ルディは生物に身体の一部を植え付け、操る事が可能。

ゼルはどんな布切れでも鋭利な刃物に変化させる事が可能な上、サキの数十倍の威力の光線が使える。

アルは人間の精神を操れる上、幻術を使う事も出来る。

ミサは原子や分子を自在に操る事が可能。水の原子、

分子配列を変換、追加する事によって鉄に変える事などが可能。

カヲルはあらゆる結界と機械を無効化する事が可能。


その他共通の能力は、強力なA・Tフィールド、

コアを破壊されない限り有効な復元能力、あらゆる毒素の耐性、無呼吸活動。

暗闇を見通す目(赤外線を目視可能)、身体能力は通常の人間の数十倍から数百倍。

仲間同士でのテレパシーのようなものも使える。




新世紀エヴァンゲリオン
〜終りの始まり


CHAPTER.1

過去へ・・・取り戻す為に・・・




「シンジ君。僕達の能力は皆把握しているけど、君の能力はどんなものなんだい?」


カヲルのその台詞に一同がうんうんと興味津々な様子で頷く。


「そういえば僕の能力はまだ言ってなかったね。僕の能力は魔法と空間。

 空間はリルと同じで空間を自由に操る事が出来る。魔法は、

 僕が漫画やアニメ、TVゲームで知ってる限りの魔法と呼ばれているものが使える。

 後、色んな物を創造できる能力も残してある。

 後の破壊系の能力は封印してあるよ。扱いきれる力じゃないからね」


シンジが魔法、と言った途端、皆は訳が解らないといった様子で首を傾げた。


「う〜む・・・魔法・・・・・・具体的にはどんなものなんだ?

 俺はそういうのまったく知らんのだが・・・」


ゼルが図らずも皆の考えを代弁する。


「そうだね。例えば・・・こんな事が出来るよ。ファイア!」


シンジが手を翳し、呪文を唱えると、砂浜に埋もれていた瓦礫の一部に炎が走った。

それを見た一同から驚きの声が上がる。


「今のは比較的弱い部類の魔法だけど、もっと強力なのもあるから便利かな。

 身体を回復させたり、死者を蘇生させる魔法もあるよ」


マジックポイントとかなんてのは必要無いけどね。と付け加える。


「それじゃ僕の能力の説明も終ったし、新しい仲間を紹介するよ」


シンジは新しい仲間と聞いて驚いている皆の顔を、悪戯が成功した子供の様な表情で見ながら、

腕を天に掲げた。

するとシンジ達の上空に、漫画やアニメに出てくる様な巨大な宇宙船の様なものが表れた。
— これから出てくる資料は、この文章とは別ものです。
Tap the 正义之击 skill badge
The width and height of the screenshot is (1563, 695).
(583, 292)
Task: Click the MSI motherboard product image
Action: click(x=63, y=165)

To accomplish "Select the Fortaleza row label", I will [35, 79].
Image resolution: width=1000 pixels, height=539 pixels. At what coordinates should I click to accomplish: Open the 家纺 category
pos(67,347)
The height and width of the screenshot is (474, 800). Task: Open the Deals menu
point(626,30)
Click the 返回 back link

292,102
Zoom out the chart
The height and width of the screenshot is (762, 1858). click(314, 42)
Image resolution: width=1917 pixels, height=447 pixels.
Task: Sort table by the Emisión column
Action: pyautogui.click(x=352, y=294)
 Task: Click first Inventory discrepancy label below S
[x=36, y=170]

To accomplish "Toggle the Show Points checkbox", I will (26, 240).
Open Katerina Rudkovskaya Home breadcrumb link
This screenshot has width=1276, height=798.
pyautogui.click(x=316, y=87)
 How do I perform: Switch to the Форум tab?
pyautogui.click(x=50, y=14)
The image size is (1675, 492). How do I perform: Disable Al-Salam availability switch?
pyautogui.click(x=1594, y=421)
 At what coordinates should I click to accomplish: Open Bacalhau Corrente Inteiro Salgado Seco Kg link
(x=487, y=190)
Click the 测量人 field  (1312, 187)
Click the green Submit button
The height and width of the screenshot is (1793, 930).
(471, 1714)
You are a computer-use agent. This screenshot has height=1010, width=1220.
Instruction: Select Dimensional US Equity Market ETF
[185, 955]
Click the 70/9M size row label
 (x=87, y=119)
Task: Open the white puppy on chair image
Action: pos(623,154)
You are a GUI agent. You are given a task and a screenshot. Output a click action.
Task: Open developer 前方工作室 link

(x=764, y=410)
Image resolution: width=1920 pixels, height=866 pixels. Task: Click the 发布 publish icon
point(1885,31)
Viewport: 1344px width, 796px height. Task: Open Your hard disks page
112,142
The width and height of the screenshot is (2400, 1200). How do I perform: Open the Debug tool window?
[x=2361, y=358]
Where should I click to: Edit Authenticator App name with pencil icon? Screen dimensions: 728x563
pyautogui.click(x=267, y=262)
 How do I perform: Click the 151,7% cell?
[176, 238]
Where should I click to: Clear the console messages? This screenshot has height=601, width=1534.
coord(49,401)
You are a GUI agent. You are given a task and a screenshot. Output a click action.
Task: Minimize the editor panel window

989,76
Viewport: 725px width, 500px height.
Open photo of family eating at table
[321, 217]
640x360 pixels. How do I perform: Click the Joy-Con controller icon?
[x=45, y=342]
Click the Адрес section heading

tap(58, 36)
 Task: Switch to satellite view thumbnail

「これが僕達の拠点兼仲間の機動戦艦メタトロンだよ。全長は1200mくらいかな・・・

 さ、メタトロン。皆に自己紹介を頼むよ」

シンジがそう言うと、メタトロンの艦首にある丸いライトの様な部分が点滅する。


「了解ですマスター。皆さんはじめまして、わたしはメタトロンと申します。

 まだマスターに創ってもらったばかりですが、宜しくお願いしますね」


メタトロンが自己紹介を終えると、シンジ以外が驚愕の表情で上空に浮かぶメタトロンを凝視していた。


「皆、どうかしたの?」


シンジが首を傾げながら問いかけると、カヲルがギギギっと、

錆びたロボットが首を回す様な音が出そうなくらい

のぎこちなさで、震えながらシンジに顔を向ける。


「し、しししシンジ君? 彼、い、いや彼女、いやメタトロン様って、あのメタトロン様の事かい?」


呂律が回らない舌でやっとこさシンジに言いたい事を伝えると、

シンジはプっと吹き出して笑い始めた。


「あっはっはっはっはっはっ。違うよカヲルさん。メタトロンっていうのは名前だけで、

 君達が知ってる7大天使のメタトロンじゃないよ。彼女は船の制御システムの様なものだよ」


シンジが笑いながら言うと、皆は心底ホッとした様に胸を撫で下ろした。


「シンちゃん酷いよ〜。メタトロンって言うから、

 あのメタトロン様かと思っちゃったじゃないか〜。ビックリしたんだからね〜」


む〜っとむくれながらシンジに抗議するサキ。

よく見ると他の皆もシンジを抗議の視線で睨んでいた。


「ははは、ごめんごめん。驚かせて悪かったよ。お詫びに後で皆にとっておきの料理をご馳走するよ」


シンジが悪ぶった様子も無く微笑みながらそう言って、最後にウインクを決めると・・・

皆の顔が湯気でも立ち上りそうな程に真っ赤になってしまった。

そこかしこから、「反則だよ〜」とか「天然かしら・・・」等など様々な声が飛び交う。

勿論シンジに聞こえないように小声ではあるが。


「まあ、とりあえずメタトロンの中に入ろう。メタトロン、転送お願いね」


シンジがそう指示し、メタトロンが了解ですマスター。と言った瞬間、

周りの景色が歪み、気付いた時には機械に囲まれた部屋に飛んでいた。

「まず説明しておくね。メタトロンの中に入りたい場合は、心で思ってくれるだけでいい。

 直接メタトロンに言ってもいいけどね。

 メタトロンの内部を移動する時もメタトロンに行きたい場所を伝えるといいよ。

 メタトロンは広いからね。メタトロンの外に出たい時も手順は同じ。

 行きたい場所を伝えれば世界中のどこにでも転送してくれる。

 セキュリティーも万全。皆の魂のパターンを憶えさせてあるから、他の者は絶対に入って来れない」


シンジがとつとつと説明を続ける。

皆は真剣な面持ちでシンジの説明に聞き入っている。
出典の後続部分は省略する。